Opinion 30 de diciembre de 2021
“Si se llega a cerrar algo, vamos a tener una hecatombe social”. La advertencia del Ministro de Salud se ha expresado este jueves en la última resolución del COE, que apunta al cuidado de lo que se llama la nueva normalidad.
cuarentena peatonal

No sorprendió la decisión del Comité Operativo de Emergencia, que preside Juan José Esteban, de descartar más restricciones y optar por profundizar el control de las medidas vigentes. En la búsqueda del equilibrio económico y social, el manejo de un nuevo pico de contagios del coronavirus se basa en un comportamiento social de cuidado, como el uso de barbijo y el respeto al distanciamiento; también la vacunación y el mantenimiento de restricciones de actividades sociales, que deben realizarse en recintos con ventilación cruzada. Sí se hace mucho hincapié en el respeto al aforo del 70% para llevar adelante fiestas y eventos deportivos. Se exigirá esquema completo de vacunación a personas mayores de 13 años para el acceso a locales gastronómicos, casinos, salas de juego, locales bailables, gimnasios, catamaranes y a los eventos masivos.

No pareciera ser muy exigente dado el actual panorama de evolución de los contagios: en la cuadragésima semana se han cuadriplicado los casos de la variante Delta y hay 29 casos sospechosos de Omicron, según los datos aportados por el Ministro de Salud, quien también advirtió sobre el riesgo de mayor tensión del sistema sanitario. Sin embargo, el hecho que tenga una fuerte dependencia de la responsabilidad social marca una circunstancia que pone a prueba a toda la comunidad.

A la cabeza de la exhortación a participar del cumplimiento de normas básicas para mantener la nueva normalidad está el sector empresario, que debe cuidar que la actividad económica no afecte la salud pública. Por supuesto que no queda al margen cada ciudadano que no debe evadir las limitaciones cuyo control de cumplimiento debiera ser mínimo si se asumió que el cuidado es una cuestión social  ineludible.

La libertad que se permite con las disposiciones vigentes, que habilita mayores posibilidades de trabajo y de satisfacción personal de actividades cotidianas, exige más responsabilidad. Al respecto, el área de Seguridad informó que no habrá un despliegue de sus agentes en el control de las restricciones vigentes. Un policía más controlando las medidas sanitarias es un policía menos en el control del delito, describió el secretario Benjamín Cruz.

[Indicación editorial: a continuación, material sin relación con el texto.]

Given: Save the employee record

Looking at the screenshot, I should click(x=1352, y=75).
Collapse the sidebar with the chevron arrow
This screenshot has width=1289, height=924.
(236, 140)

Para tomar la dimensión de las exigencias que determina la pandemia, el funcionario indicó que en más de 600 días desde que irrumpió el virus en este territorio, se efectuaron alrededor de dos millones de operativos acompañando al área de salud con la participación de efectivos policiales. Ahora es el turno de un mayor compromiso de la sociedad civil con los poderes públicos.

Por estos días, el sector empresario gastronómico y de espectáculos –como así también todo lo vinculado a la recreación- está convocado a cumplir un papel fundamental en el control del cumplimiento de las medidas vigentes. Y el ciudadano común debe hacer su aporte ajustándose a esas reglas.

Respecto de lo que está en juego, no es demasiado el esfuerzo. La libertad que debe defenderse es la que permite optar entre la salud, el trabajo, la educación o el desastre de la pérdida de vidas, la caída de la actividad económica y escuelas cerradas.